** Exercise directions **
Your response should consist of the lines below, printed exactly.

** Raw data **

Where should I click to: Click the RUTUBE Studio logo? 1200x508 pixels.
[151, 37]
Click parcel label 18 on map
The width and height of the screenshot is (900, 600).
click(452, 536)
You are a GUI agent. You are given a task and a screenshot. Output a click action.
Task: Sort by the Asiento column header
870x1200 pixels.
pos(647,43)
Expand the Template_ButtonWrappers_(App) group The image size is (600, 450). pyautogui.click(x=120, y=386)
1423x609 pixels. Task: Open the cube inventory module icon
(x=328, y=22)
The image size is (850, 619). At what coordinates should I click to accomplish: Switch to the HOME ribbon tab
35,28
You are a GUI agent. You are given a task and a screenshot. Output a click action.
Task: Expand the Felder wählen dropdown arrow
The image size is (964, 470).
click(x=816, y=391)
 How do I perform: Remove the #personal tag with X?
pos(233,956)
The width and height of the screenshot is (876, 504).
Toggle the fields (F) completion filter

** Answer area **
Where should I click to: Click the RUTUBE Studio logo? 1200x508 pixels.
[151, 37]
Click parcel label 18 on map
The width and height of the screenshot is (900, 600).
click(452, 536)
You are a GUI agent. You are given a task and a screenshot. Output a click action.
Task: Sort by the Asiento column header
870x1200 pixels.
pos(647,43)
Expand the Template_ButtonWrappers_(App) group The image size is (600, 450). pyautogui.click(x=120, y=386)
1423x609 pixels. Task: Open the cube inventory module icon
(x=328, y=22)
The image size is (850, 619). At what coordinates should I click to accomplish: Switch to the HOME ribbon tab
35,28
You are a GUI agent. You are given a task and a screenshot. Output a click action.
Task: Expand the Felder wählen dropdown arrow
The image size is (964, 470).
click(x=816, y=391)
 How do I perform: Remove the #personal tag with X?
pos(233,956)
The width and height of the screenshot is (876, 504).
Toggle the fields (F) completion filter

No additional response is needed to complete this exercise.